Creato il 07 gennaio 2014 da Silente
Il film definitivo: Manborg (2011)USA, 63 minutiRegia: Steven KostanskiSceneggiatura: Steven Kostanski, Jeremy Gillespie
Father’s Day, flick delirante e ultragore, sale alla ribalta, prima ancora forse della sua genuinità splatter, per essere addirittura un bel film da parte della Troma, che spalleggia e produce la prima vera, lunga opera di un collettivo canadese di fottuti flashati con il pallino degli anni 80, gli Astron-6. In realtà, questi sbarellati non hanno molto in comune con la creatura di Lloyd Kaufman, la loro non è una ricerca dell’eccesso, del kitsch e dell’esagerazione povera a tutti i costi in favore di un’ironia acidissima, bensì un progetto sensato e che merita tutto il vostro respect, perché rispolverare le atmosfere nere e sanguigne degli horror/sci-fi degli anni 80, ripresentandole con lo stesso gusto per l’umorismo, il taglio dei personaggi e soprattutto gli effetti speciali (con le dovute, comprensibili differenze di budget), è cosa fuori di testa che sulla carta potrebbe sembrare un modo come un altro per lanciare una nuova pseudo-moda per rivestire film di merda (vedi l’Asylum), ma che invece lascia a bocca aperta quando fate partire Manborg, perché Manborg, gente, è davvero il film definitivo per chi ama il genere.

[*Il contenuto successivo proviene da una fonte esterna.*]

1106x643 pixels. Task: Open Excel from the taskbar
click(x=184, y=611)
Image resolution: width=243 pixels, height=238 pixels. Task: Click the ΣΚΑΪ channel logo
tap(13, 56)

È chiaro che bisogna presentarsi ben preparati, si parla di un prodotto minuscolo e dal budget ridicolo, non ha storia o struttura che possa competere con un film vero, non ha attori o spalle abbastanza grosse per provarci, non ha, a dirla tutta, neanche l’intenzione di assomigliarci (e il fatto che dura 63 minuti dice già parecchio di quanto agli Astron-6 interessi fare solo quel cazzo che vogliono), ma è opera che trasuda passione e talento a dismisura, è l’amore totalizzante verso un modo di fare cinema ormai perduto per sempre, è pura sostanza che cola da ogni secondo di questo brillante, assurdo, esagerato, stupido ma geniale omaggio/derisione a Terminator, Robocop, Fuga da NewYork e un qualsiasi film dove ci siano militari che sparano ai mostri. Scenari post-apocalittici, vampiri, nazi-zombi, moto volanti, arti marziali, robot, raggi laser, creature realizzate frame by frame come Ray Harryhousen insegnava e un cattivo che si chiama Count Dracoulon, insomma, roba che scotta, un delirio a cui è difficile credere perché non è prodotta da Sy-fy e sembra semplicemente quello che i folli giapponesi della Sushy Typhoon cercano invano di fare da quasi dieci anni, ovvero un film cult ma che funzioni e sia coinvolgente per tutta la sua durata
Ironia di grana grossa tra battute taglienti e tamarrate epocali, Manborg si muove frenetico e rapidissimo in poco più di sessanta minuti di fondali appiccicati e mosse di combattimento proto-Mortal Kombat, il tutto con un’impostazione registica allucinante e imprevedibile, che sfrutta l’assoluta assenza di mezzi per inventare, gente, inventare cosesenza sosta, da teste di plastilina che esplodono a mostri lovecraftiani che emergono dalle tenebre, da arene per gladiatori a missili sparati dal gomito di nagaiana memoria, mantenendo sempre un equilibrio incredibile tra il prendersi seriamente e lo stare sopra le righe e riuscendo oltretutto a dare credibilità scenica a ogni elemento, perché Steven Kostanski, che scrive, dirige, produce e crea gli f/x, è abilissimo nel diversificare il bestiario, nel dare giusta frenesia agli inseguimenti in moto, nel trasformare gli scontri in strambissime citazioni da coin-up e genuinamente nel fermarsi prima di rischiare di eccedere, tanto ha una mole impressionante di idee e spunti che in fondo non ha motivo per ripetersi.
Non è trash né stramba stupadiggine parodistica, non è cosa alla Troma anche se mostra tutti quegli elementi che potrebbero farlo passare per tale, chiaro che non si possa parlare di bellezza in senso assoluto, Manborg è troppo distante da termini comparativi ed è eccessivamente di nicchia per essere pienamente apprezzato, ma è davvero qualcosa di nuovo e di fresco, una virgola del cinema di genere che tutti dovrebbero vedere.